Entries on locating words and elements
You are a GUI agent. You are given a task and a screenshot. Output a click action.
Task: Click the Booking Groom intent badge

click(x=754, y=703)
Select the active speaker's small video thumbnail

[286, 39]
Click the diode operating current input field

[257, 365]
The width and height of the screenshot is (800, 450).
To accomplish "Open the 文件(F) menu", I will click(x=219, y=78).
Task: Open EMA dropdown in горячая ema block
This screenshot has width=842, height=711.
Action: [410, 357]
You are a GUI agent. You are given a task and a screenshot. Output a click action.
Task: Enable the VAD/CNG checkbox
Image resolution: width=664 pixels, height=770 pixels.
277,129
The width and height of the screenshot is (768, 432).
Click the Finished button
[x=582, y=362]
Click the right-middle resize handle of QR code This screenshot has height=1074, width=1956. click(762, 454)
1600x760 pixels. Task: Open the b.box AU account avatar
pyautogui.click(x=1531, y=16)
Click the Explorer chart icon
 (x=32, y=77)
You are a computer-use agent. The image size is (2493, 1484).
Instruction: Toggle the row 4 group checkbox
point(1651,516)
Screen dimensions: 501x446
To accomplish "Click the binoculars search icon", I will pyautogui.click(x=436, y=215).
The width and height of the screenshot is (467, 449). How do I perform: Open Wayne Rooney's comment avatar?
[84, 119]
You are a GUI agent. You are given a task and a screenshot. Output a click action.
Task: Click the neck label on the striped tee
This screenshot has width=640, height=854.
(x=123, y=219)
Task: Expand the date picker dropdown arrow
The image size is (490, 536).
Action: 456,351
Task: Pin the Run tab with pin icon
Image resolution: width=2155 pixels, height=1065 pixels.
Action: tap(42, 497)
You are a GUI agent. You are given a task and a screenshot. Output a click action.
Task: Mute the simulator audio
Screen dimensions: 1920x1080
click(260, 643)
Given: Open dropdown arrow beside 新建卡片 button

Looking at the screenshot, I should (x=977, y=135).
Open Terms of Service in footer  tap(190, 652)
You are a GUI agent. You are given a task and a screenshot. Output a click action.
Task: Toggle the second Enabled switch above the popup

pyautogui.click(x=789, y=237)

- THE TASK -
Extract from the records every line that contains the string "icon", copying each one in full.

- EXERCISE RESPONSE -
Click the Explorer chart icon
To accomplish "Click the binoculars search icon", I will pyautogui.click(x=436, y=215).
Task: Pin the Run tab with pin icon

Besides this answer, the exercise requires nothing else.